>>>>

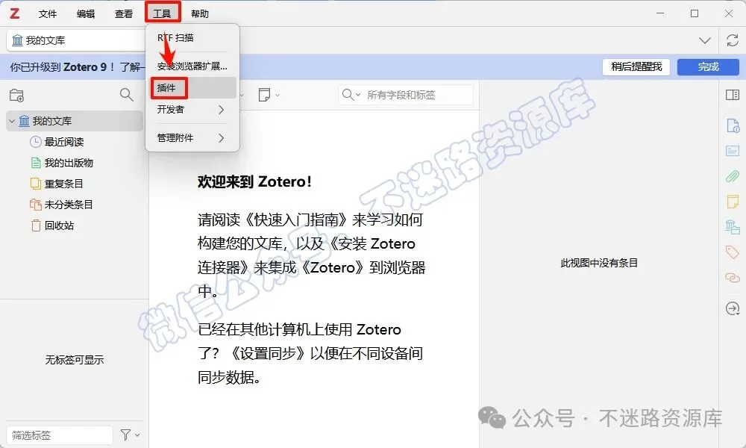Expand the 管理附件 submenu
This screenshot has height=448, width=746.
click(x=191, y=138)
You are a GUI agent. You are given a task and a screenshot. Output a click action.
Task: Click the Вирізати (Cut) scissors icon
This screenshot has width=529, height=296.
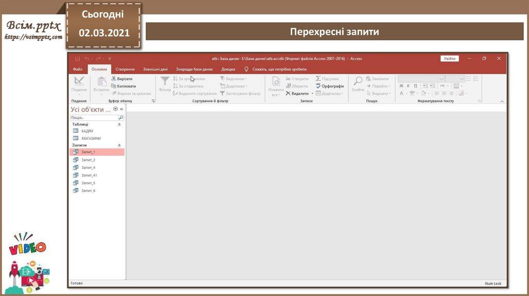click(114, 79)
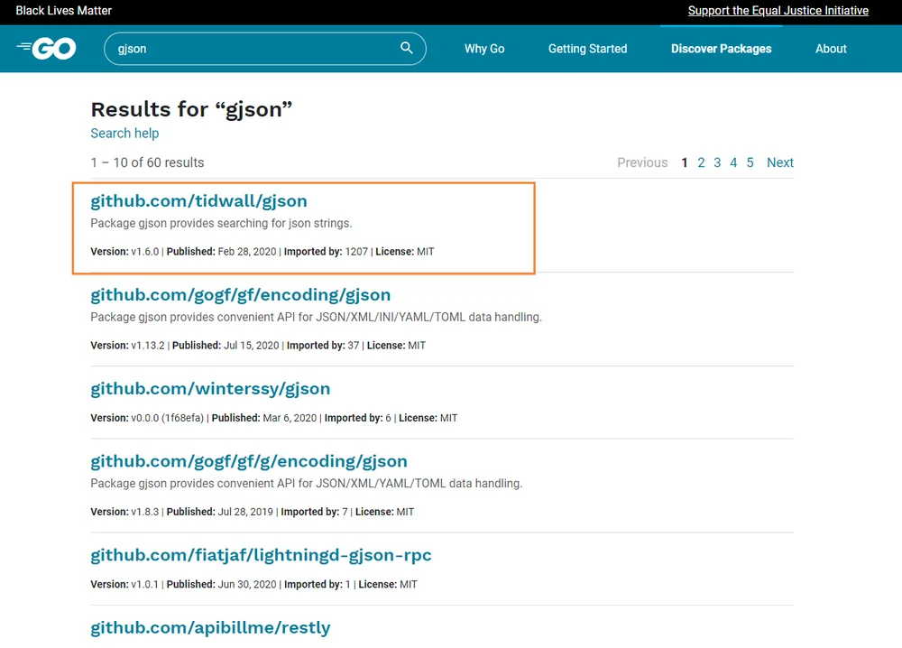The width and height of the screenshot is (902, 648).
Task: Open the Search help link
Action: tap(124, 133)
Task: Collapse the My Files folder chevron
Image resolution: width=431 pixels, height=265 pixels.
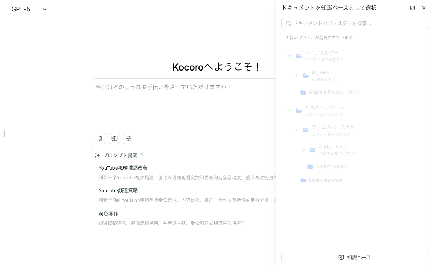Action: coord(296,75)
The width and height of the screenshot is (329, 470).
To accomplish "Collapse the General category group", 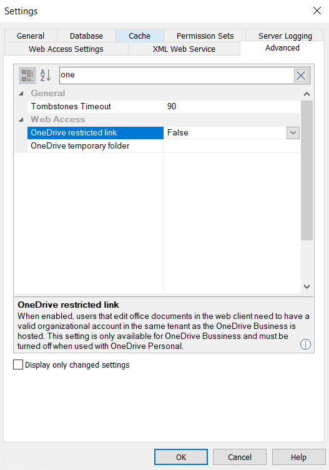I will click(21, 93).
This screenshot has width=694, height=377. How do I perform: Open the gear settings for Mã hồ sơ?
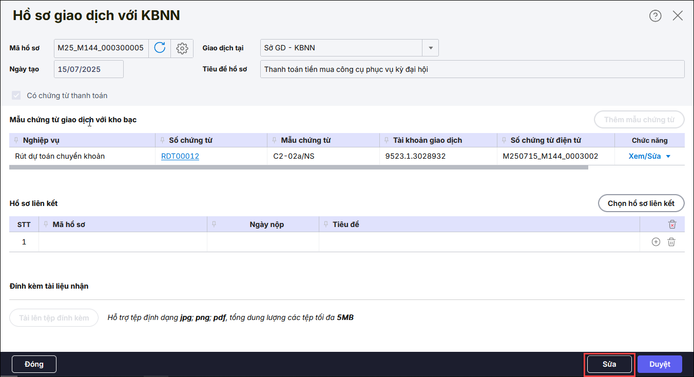tap(182, 48)
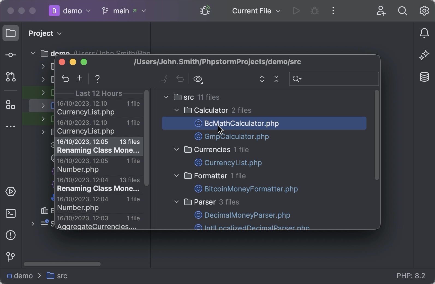This screenshot has height=284, width=435.
Task: Open the Terminal tool window
Action: click(x=11, y=214)
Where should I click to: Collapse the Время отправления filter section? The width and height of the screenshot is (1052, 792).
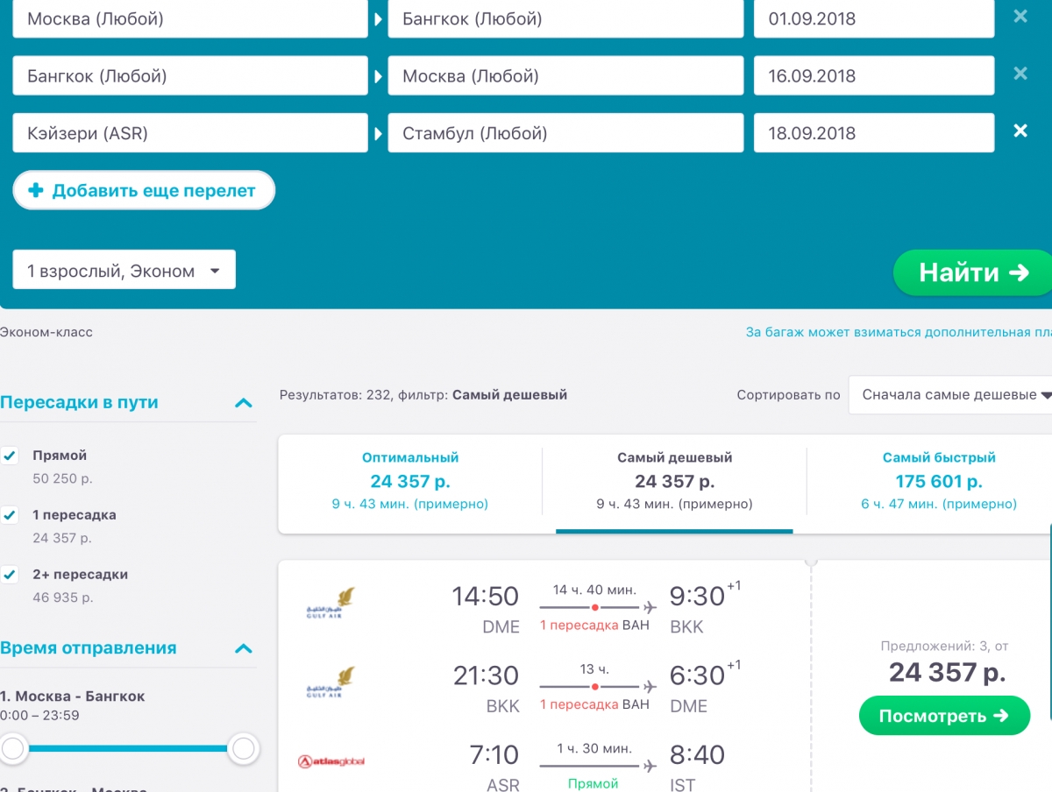point(244,649)
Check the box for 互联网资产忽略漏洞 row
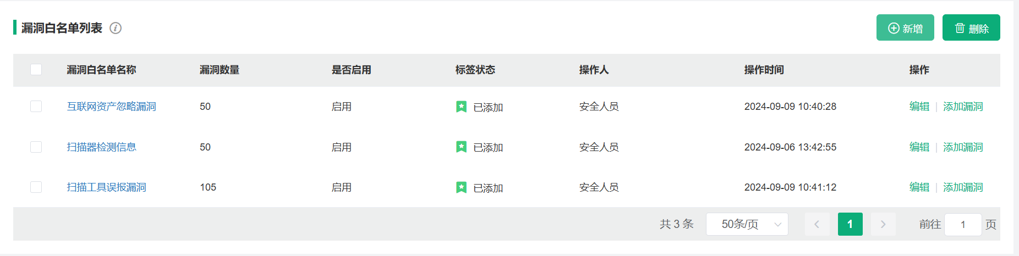This screenshot has width=1019, height=256. coord(36,106)
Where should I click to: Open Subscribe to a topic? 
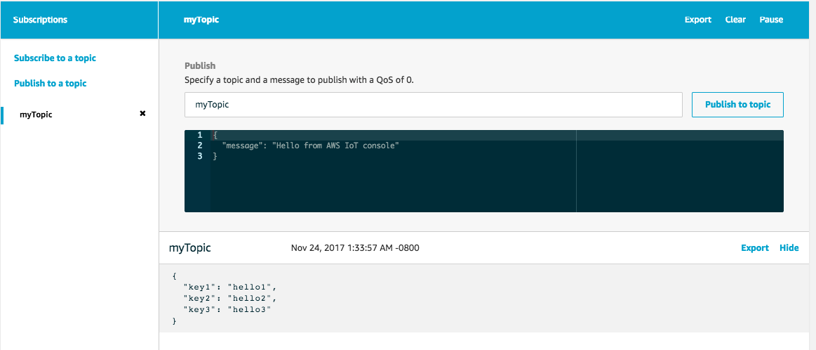point(55,58)
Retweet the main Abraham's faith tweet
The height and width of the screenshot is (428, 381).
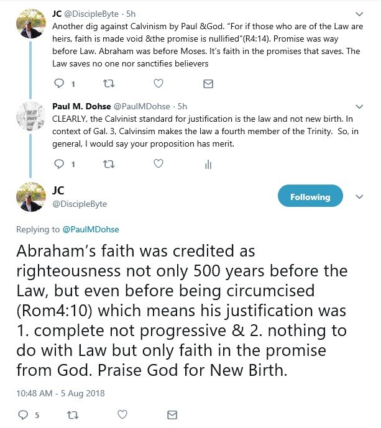pos(74,414)
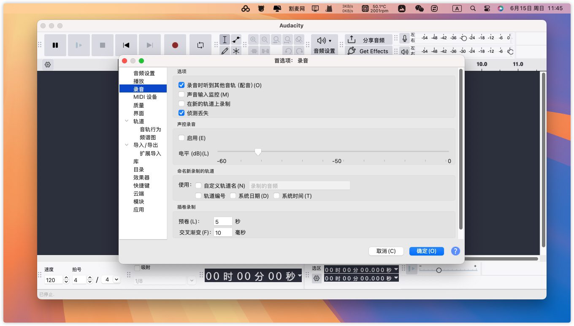The image size is (574, 326).
Task: Click the Loop toggle icon
Action: tap(200, 45)
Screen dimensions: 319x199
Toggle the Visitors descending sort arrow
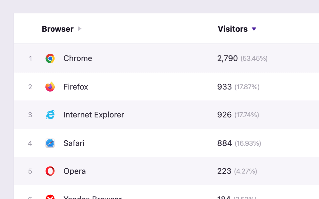click(254, 29)
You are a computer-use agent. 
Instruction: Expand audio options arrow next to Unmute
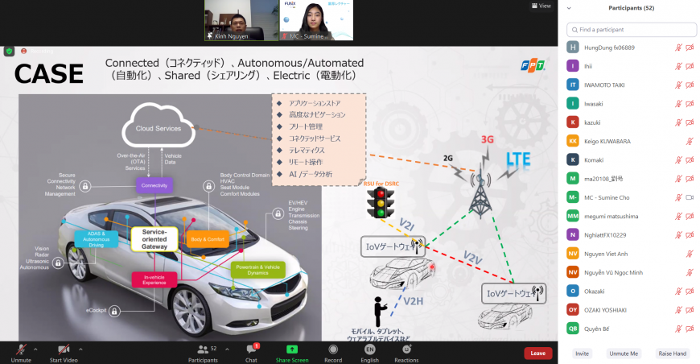[35, 349]
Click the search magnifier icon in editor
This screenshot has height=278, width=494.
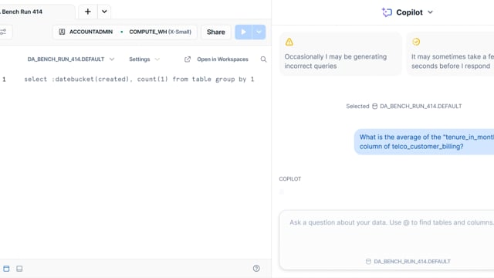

<<<<

WHAT TO DO
Every line in the listing that holds "agent" belongs in the answer.

ANSWER
You are a GUI agent. You are given a task and a screenshot. Output a click action.
You are a computer-use agent. 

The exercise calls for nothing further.